MSCI Emerging Markets was constructed during a time when South Korea, Taiwan, and Hong Kong were emerging markets and China was very poor.
These days, most of the countries in the emerging market index are mid-income or developed:
What is easier is “frontier markets” – those countries which are at the lower end of the emerging market spectrum or are about to become emerging markets.
This is especially the case if you are looking at small and mid-caps in these markets.
The reasons are simple
1. In developed markets, and most of the countries on MSCI Emerging Markets, institutional investors are dominant.
70%-80% of the money is held by banks, hedge funds, and other institutional investors. Buffett was competing against the milkman and teacher in the 1950s when most stocks were held by individuals. Times have changed.
Therefore, unless there is a panic like in 2008 or 2020, it isn’t easy to find undervalued opportunities, because of all the competition.
If an opportunity was so obviously undervalued, relative to the risk, then most other players would get in as well.
2. “Boots on the ground” and “research from the group up” are less likely to work with large caps in developed markets.
Let’s put it this way. Would visiting Microsoft’s offices give you an advantage over a remote analyst? Would knowing a top Microsoft executive give you an advantage?

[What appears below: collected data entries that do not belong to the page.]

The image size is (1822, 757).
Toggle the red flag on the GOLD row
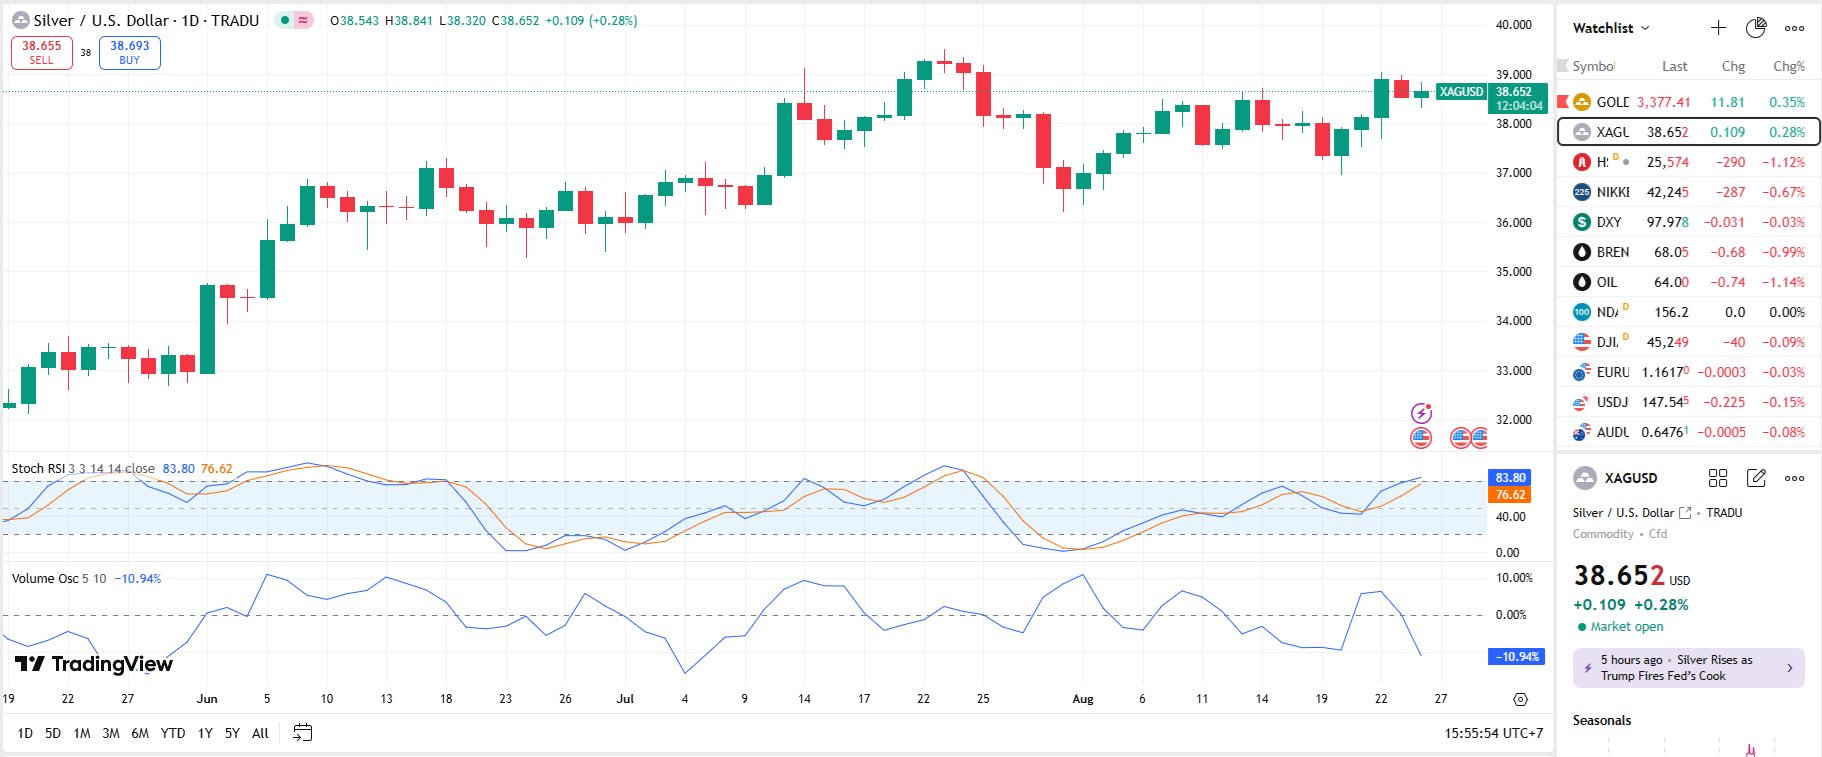point(1563,101)
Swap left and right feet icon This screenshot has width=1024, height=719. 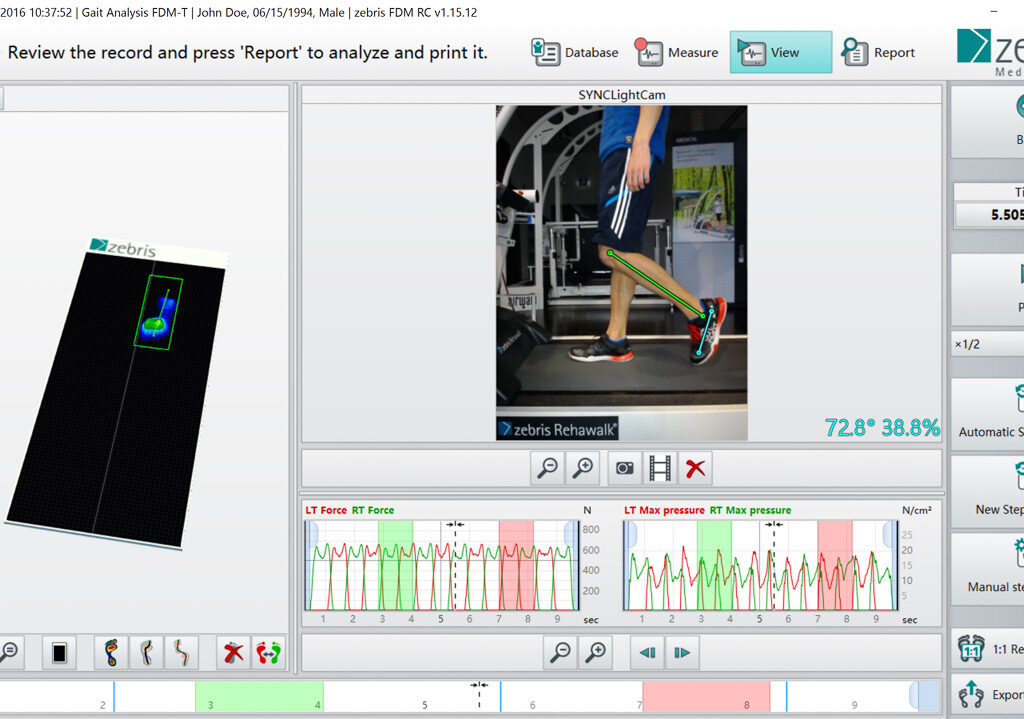(x=268, y=653)
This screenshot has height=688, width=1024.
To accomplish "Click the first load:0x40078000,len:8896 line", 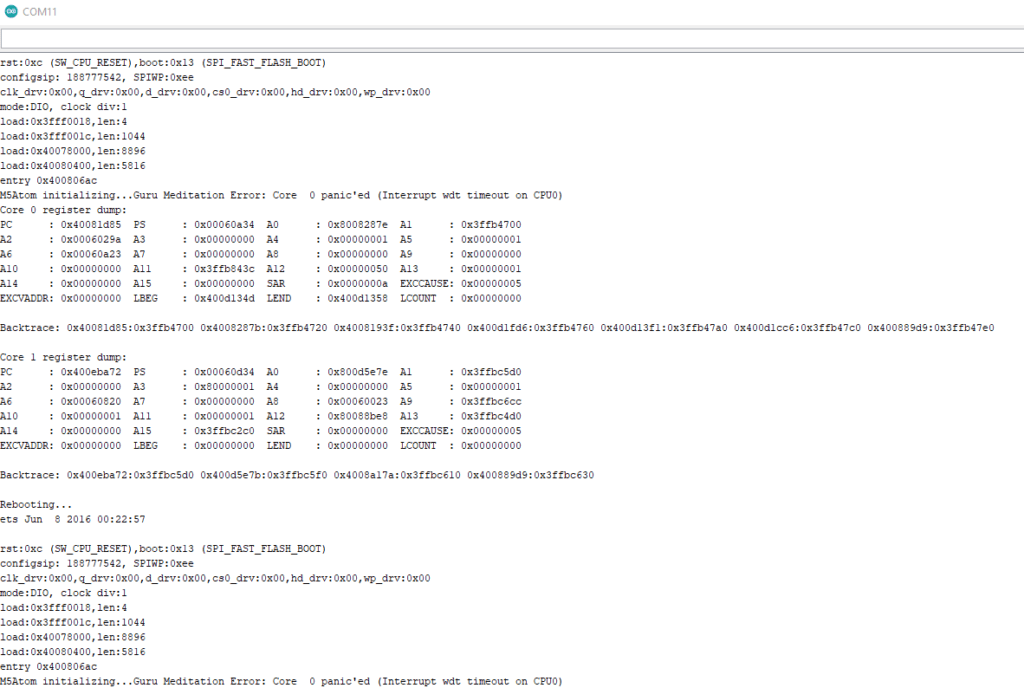I will pos(72,151).
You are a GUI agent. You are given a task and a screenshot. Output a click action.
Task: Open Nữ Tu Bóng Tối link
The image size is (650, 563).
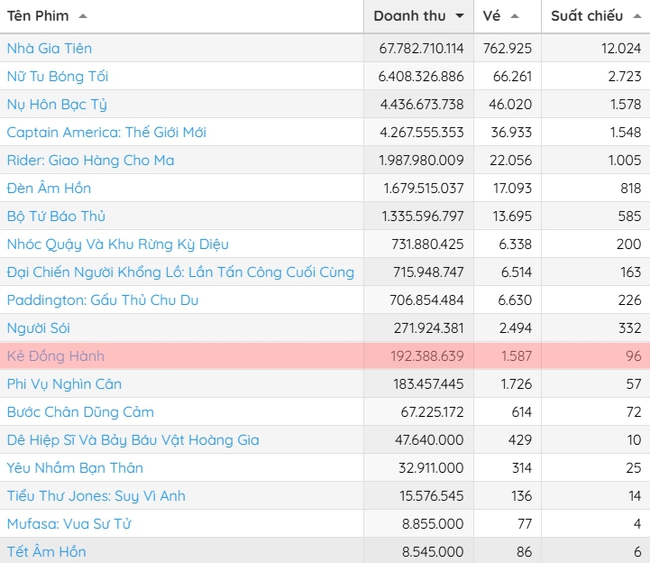point(57,76)
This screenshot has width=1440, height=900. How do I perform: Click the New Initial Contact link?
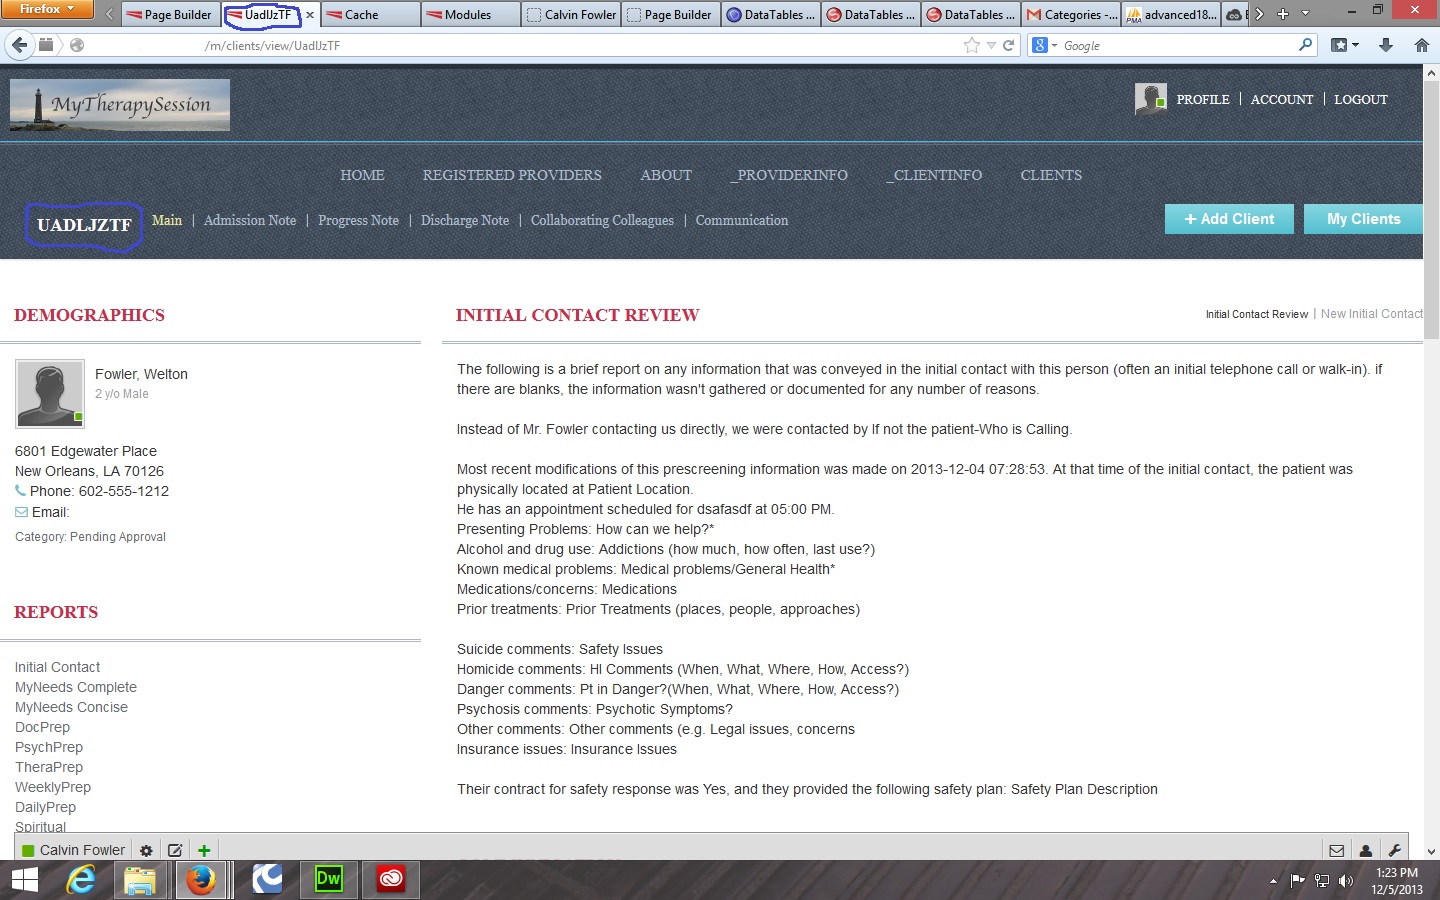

The answer is no because the information is all available to the public, and if you have been given an advantage, that is illegal insider trading.
In comparison, the small caps (especially in frontier markets) are a different thing. There are fewer institutional investors and being on the ground can help, in some regards.
They are also more volatile, which means that you can have inefficiencies in terms of pricing assets, which in human terms just means that some companies become too undervalued versus the fundamentals.
These concepts were explained by a fund manager at my recent client webinar:
However, frontier markets, focused on small and mid-caps, is also risky in some ways.
Therefore, it only makes sense to have a sensible allocation to that kind of thing – maybe 10% of the total portfolio.
This is the same reason why some “professional gamblers” I have met, who come from mathematical and probability backgrounds, bet on smaller football leagues and other similar opportunities.
There is a miss-match in the pricing, unlike for “tier 1” leagues where millions gamble on.
The same concept applies to private investments like private equity. Unless it is your start up, I wouldn’t put a majority of your portfolio in those opportunities, but a small allocation can make sense.